¿Cuándo se jubila un líder?
Lula da Silva cumplirá ochenta años la próxima semana, y a días de hacerlo anunció que buscará la reelección para un cuarto mandato. El mensaje, más allá de su carga política, abre un debate necesario sobre la manera en que concebimos el liderazgo en América Latina. La región, históricamente marcada por caudillos, personalismos y figuras carismáticas que encarnan más que representan a sus movimientos, vuelve a encontrarse frente al espejo del eterno retorno: la dependencia de un solo nombre para sostener un proyecto político.
Nadie niega el peso histórico de Lula. Su papel en la transformación social de Brasil, su origen obrero y su capacidad para conectar con las clases populares lo convirtieron en un símbolo de esperanza regional. Pero cuando un país necesita al mismo líder cuatro veces, la pregunta no es si ese líder es indispensable, sino por qué el sistema no ha sabido producir nuevos. La democracia se debilita cuando las ideas dejan de tener rostro propio y pasan a depender del mismo rostro de siempre.
El problema del personalismo no es solo generacional: es estructural. Los partidos dejan de ser instituciones con visión de país y se convierten en maquinarias electorales al servicio del líder. Sin él, no hay plan, no hay discurso, no hay chance de ganar. Es la política reducida al mito del salvador, al carisma que todo lo resuelve. Pero ningún proyecto político puede ser sostenible si depende exclusivamente de la permanencia de una figura. Los líderes pueden inspirar; lo que no pueden es monopolizar el futuro.
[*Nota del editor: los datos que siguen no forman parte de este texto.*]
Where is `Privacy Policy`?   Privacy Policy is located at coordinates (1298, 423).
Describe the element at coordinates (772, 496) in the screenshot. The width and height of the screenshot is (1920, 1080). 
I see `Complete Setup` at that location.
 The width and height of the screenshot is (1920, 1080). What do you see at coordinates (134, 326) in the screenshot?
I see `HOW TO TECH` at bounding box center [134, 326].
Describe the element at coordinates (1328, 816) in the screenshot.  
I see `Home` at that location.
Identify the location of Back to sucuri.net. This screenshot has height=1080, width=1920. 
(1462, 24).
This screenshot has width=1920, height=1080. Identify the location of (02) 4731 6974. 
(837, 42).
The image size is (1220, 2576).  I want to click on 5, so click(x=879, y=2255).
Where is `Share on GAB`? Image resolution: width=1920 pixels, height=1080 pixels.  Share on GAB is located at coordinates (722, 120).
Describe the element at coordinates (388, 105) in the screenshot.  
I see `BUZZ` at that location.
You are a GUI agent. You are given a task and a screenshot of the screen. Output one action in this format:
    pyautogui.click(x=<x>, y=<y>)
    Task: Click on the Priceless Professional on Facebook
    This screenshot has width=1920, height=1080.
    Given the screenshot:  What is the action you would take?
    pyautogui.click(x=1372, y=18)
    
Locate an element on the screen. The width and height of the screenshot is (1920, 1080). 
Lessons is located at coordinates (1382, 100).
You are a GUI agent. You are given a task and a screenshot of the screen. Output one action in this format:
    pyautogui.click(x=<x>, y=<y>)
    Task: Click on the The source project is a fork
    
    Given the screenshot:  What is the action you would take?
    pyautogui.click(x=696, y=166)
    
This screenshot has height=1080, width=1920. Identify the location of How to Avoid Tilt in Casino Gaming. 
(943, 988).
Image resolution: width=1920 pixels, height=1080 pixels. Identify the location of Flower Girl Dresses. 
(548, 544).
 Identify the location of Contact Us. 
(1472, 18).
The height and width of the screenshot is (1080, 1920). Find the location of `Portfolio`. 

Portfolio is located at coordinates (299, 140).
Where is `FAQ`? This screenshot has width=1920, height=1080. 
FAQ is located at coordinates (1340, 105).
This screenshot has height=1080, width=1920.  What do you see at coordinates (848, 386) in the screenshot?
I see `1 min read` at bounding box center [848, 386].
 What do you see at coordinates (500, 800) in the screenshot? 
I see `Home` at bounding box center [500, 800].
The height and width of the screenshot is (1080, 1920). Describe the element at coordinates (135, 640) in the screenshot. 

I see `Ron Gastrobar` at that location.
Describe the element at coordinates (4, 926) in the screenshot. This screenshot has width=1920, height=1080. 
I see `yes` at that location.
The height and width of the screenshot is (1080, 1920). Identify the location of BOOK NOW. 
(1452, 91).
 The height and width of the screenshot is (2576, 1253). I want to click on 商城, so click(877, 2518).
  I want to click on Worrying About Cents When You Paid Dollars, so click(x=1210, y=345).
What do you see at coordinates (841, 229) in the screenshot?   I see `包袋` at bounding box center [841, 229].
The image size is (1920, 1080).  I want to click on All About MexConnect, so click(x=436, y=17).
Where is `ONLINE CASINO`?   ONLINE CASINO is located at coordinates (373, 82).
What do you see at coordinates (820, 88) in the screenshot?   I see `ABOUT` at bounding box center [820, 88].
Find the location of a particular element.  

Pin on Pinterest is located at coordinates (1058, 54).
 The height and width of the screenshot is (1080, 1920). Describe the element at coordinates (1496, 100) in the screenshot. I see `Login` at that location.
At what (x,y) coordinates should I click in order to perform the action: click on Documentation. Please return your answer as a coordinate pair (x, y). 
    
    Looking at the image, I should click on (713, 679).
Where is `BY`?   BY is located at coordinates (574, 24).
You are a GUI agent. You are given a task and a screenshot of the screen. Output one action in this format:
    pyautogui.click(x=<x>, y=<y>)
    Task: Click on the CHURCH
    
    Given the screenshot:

La historia latinoamericana está llena de ejemplos de movimientos que envejecieron con sus líderes. Gobiernos y partidos que confundieron lealtad con dependencia, estabilidad con inmovilidad. Cuando el poder se vuelve círculo cerrado, las nuevas generaciones se frustran, se desmovilizan o terminan creando sus propios movimientos al margen. Y eso no es renovación: es ruptura.
Impulsar liderazgos de base no significa reemplazar por reemplazar, sino construir espacios donde el relevo no sea una amenaza, sino una consecuencia natural. Un partido saludable debería celebrar que surjan nuevas voces, no temerlas. Pero en la práctica, muchos prefieren el cálculo de lo conocido: la figura que garantiza votos, la que concentra apoyos, la que, por su sola presencia, mantiene viva la maquinaria. Lo que no se ve es que esa aparente fortaleza es, en realidad, una fragilidad disfrazada.
Cada vez que un país confía su destino a un mismo nombre, pospone el surgimiento de otros. Cada mandato prolongado es una generación que no tuvo oportunidad de gobernar. Y cada relevo frustrado es una idea que no se ejecutó, una política que no se probó, una mirada que se apagó antes de encenderse.
Las democracias se renuevan cuando el poder rota, cuando los liderazgos se multiplican y las ideas trascienden a quienes las originan. El verdadero legado de un líder no se mide en los años que permanece en el cargo, sino en la cantidad de personas capaces de continuar su proyecto sin depender de él.
Lula representa una parte esencial de la historia reciente de Brasil, pero también un desafío para su futuro. Porque ningún país debería tener que elegir entre avanzar con el pasado o quedarse sin rumbo. La fortaleza de la democracia está en su capacidad de producir nuevos liderazgos, no de reciclar los antiguos. Y si América Latina quiere romper el ciclo de dependencia de sus grandes nombres, deberá entender que el poder no se hereda: se comparte, se cede y se renueva.